(Stored records)

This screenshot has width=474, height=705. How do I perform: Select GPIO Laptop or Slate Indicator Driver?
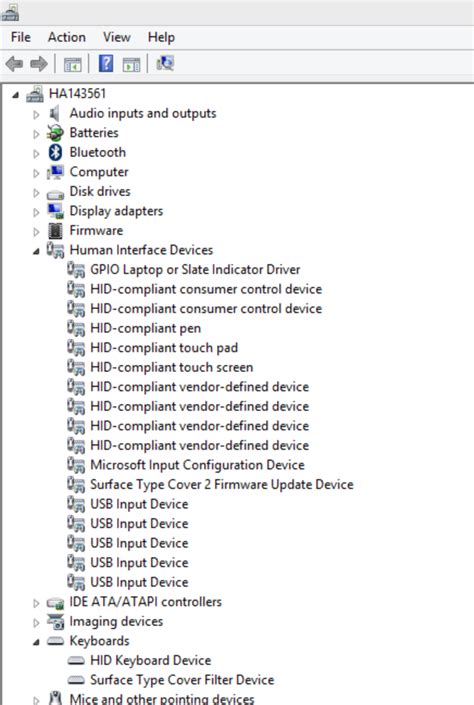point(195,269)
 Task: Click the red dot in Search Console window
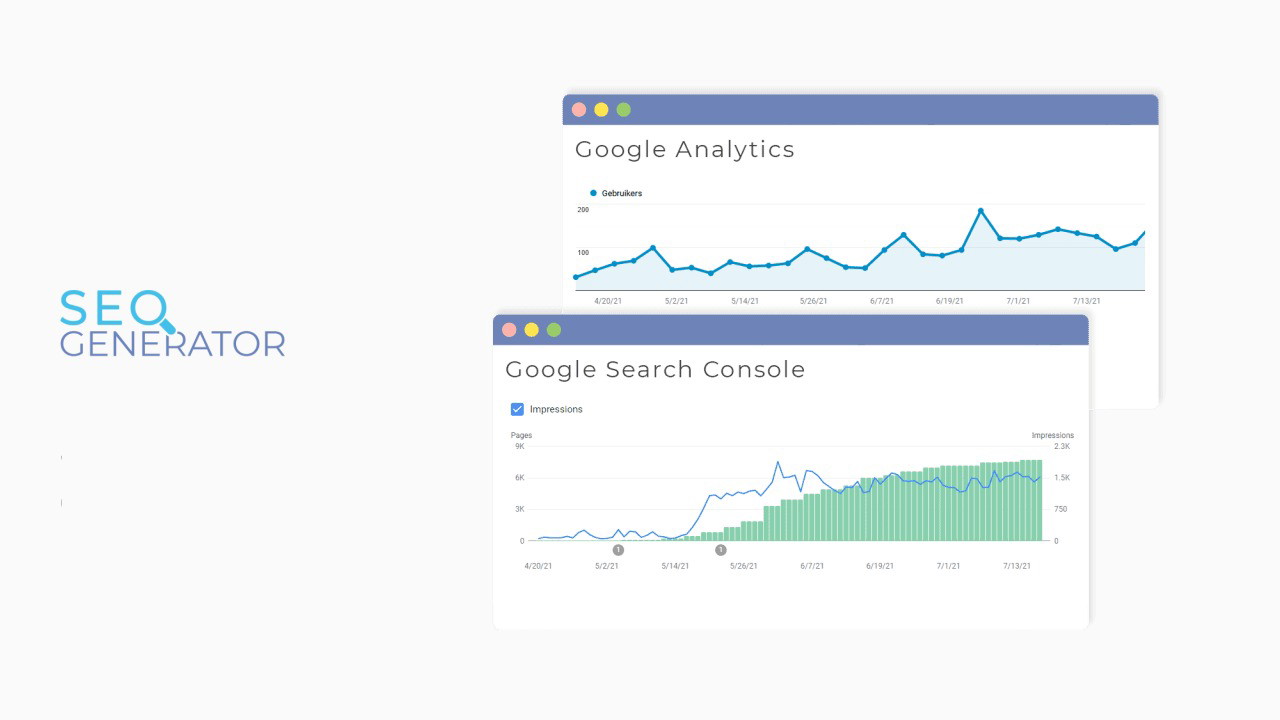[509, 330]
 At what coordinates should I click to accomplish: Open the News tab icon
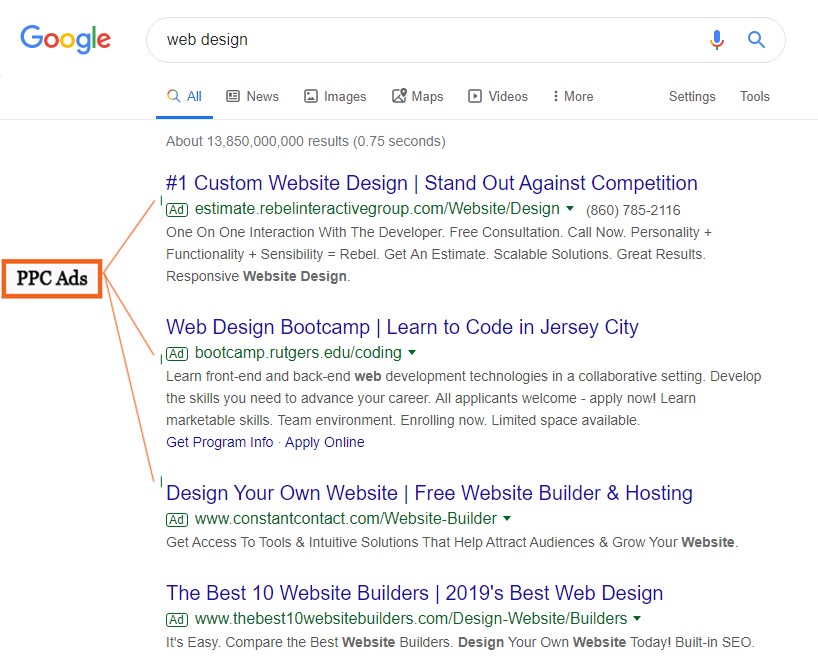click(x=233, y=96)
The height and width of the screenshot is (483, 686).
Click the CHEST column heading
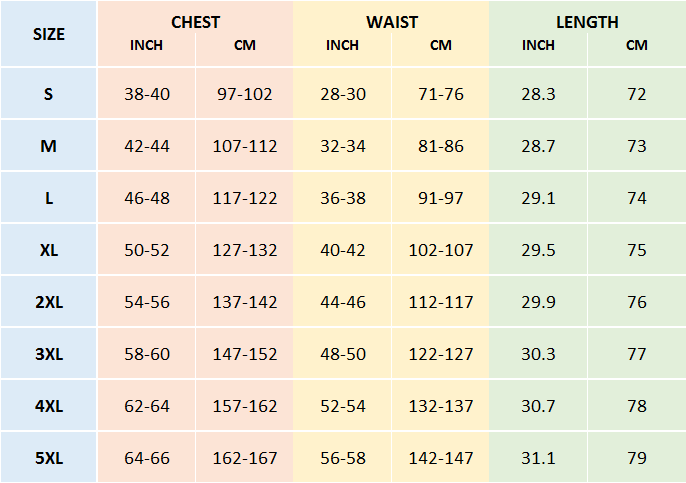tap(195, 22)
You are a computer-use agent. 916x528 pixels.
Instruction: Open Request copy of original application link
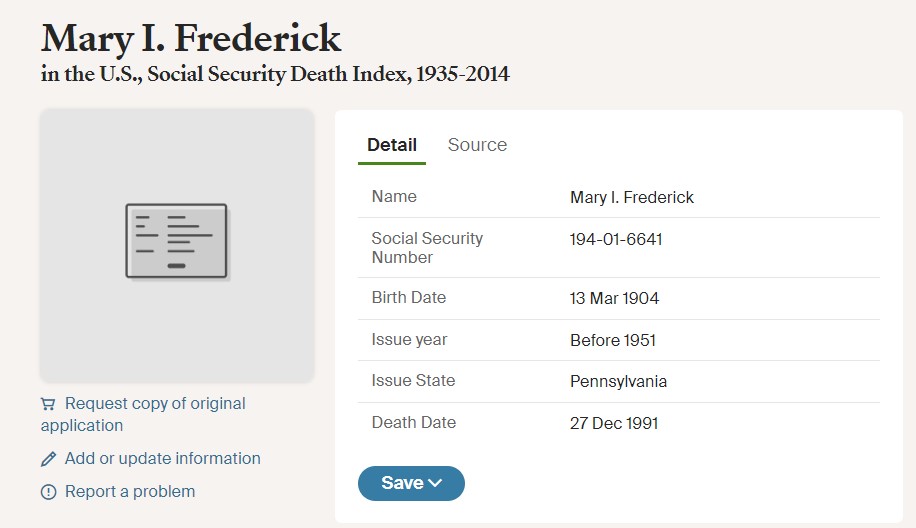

- _What you have to do_
When you reach the line with "You are a computer-use agent. 916x528 pixels." in the entries above, start copying, and go on word for word to the last line; skip any picture.

- _Result of the task_
You are a computer-use agent. 916x528 pixels.
Instruction: Open Request copy of original application link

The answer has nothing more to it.